--- Directive ---
Identify each line in the entries below that contains the word "icon", then copy those lines.
-- Start Supplied material --
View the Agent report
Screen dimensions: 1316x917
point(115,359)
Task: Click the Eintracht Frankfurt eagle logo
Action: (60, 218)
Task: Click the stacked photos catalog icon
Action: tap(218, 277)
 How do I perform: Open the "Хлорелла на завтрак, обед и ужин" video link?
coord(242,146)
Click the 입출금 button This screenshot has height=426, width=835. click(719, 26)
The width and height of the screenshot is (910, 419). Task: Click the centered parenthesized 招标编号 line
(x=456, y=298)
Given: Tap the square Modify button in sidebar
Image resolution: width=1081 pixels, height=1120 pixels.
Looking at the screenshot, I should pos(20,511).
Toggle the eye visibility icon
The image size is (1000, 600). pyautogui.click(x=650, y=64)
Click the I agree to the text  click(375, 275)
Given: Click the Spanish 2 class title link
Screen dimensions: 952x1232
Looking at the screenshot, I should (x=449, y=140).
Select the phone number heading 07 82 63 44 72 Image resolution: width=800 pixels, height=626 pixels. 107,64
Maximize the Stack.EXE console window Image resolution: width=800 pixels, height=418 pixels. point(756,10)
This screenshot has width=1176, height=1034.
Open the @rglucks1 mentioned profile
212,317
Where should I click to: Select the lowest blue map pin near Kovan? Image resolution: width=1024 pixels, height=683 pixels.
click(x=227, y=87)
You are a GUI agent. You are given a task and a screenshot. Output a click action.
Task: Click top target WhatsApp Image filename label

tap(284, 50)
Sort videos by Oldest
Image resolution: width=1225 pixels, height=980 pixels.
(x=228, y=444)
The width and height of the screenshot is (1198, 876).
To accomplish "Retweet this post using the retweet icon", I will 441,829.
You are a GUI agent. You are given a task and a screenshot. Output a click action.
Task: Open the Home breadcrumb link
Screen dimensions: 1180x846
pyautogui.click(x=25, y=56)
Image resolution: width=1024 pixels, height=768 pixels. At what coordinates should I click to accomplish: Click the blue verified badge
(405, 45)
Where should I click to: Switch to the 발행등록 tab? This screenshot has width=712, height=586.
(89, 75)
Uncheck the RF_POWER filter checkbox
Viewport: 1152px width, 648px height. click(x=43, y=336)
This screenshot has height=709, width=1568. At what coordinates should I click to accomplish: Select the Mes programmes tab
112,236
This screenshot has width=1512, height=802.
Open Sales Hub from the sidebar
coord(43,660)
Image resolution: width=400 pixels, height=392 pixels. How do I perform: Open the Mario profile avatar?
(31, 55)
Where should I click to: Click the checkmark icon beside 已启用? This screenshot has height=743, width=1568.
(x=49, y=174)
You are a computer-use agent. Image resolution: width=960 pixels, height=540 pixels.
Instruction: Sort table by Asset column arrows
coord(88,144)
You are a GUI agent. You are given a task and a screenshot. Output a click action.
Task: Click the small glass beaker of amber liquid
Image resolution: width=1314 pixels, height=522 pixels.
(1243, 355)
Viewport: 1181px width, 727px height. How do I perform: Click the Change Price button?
-- End Supplied material --
--- Answer to this task ---
Task: Click the stacked photos catalog icon
Toggle the eye visibility icon
To accomplish "Retweet this post using the retweet icon", I will 441,829.
Where should I click to: Click the checkmark icon beside 已启用? This screenshot has height=743, width=1568.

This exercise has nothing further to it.